# EXERCISE PROMPT
Render the rows as a Markdown table with the columns Number and Row text, starting from the first line and continuing through the line containing "Looking at the image, I should click on (876, 434).". Omit blank lines.

# RECORD EXCERPTS
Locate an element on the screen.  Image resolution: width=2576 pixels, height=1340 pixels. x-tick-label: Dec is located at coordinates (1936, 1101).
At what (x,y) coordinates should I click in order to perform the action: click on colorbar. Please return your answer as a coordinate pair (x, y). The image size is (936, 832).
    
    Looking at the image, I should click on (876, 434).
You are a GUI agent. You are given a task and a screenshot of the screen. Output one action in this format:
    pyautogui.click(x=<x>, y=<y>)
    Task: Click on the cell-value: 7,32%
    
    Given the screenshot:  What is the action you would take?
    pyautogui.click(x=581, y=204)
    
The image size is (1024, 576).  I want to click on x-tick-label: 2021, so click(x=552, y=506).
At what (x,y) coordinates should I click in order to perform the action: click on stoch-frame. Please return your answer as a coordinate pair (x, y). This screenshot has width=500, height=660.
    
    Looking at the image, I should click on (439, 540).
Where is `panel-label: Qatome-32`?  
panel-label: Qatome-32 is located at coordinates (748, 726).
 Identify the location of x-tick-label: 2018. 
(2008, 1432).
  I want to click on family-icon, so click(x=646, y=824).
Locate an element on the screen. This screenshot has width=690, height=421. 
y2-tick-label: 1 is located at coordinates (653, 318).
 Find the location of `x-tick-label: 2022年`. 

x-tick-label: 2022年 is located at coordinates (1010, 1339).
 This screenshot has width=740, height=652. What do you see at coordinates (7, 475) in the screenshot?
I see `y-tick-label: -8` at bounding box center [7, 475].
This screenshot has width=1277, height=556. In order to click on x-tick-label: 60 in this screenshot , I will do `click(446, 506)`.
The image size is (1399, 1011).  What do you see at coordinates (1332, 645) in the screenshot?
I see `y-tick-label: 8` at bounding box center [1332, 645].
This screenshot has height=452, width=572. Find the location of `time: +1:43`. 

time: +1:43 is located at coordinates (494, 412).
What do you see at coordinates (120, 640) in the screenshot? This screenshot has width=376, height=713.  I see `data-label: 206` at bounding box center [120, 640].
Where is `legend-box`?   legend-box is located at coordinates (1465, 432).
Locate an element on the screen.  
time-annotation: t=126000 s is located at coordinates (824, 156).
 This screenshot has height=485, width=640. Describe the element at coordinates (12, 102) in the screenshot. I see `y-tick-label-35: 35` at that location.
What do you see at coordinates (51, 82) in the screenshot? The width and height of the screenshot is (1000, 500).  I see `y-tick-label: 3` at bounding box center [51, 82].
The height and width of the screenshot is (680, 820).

# YOUR RESPONSE
| Number | Row text |
|---|---|
| 1 | Locate an element on the screen.  Image resolution: width=2576 pixels, height=1340 pixels. x-tick-label: Dec is located at coordinates (1936, 1101). |
| 2 | At what (x,y) coordinates should I click in order to perform the action: click on colorbar. Please return your answer as a coordinate pair (x, y). The image size is (936, 832). |
| 3 |     Looking at the image, I should click on (876, 434). |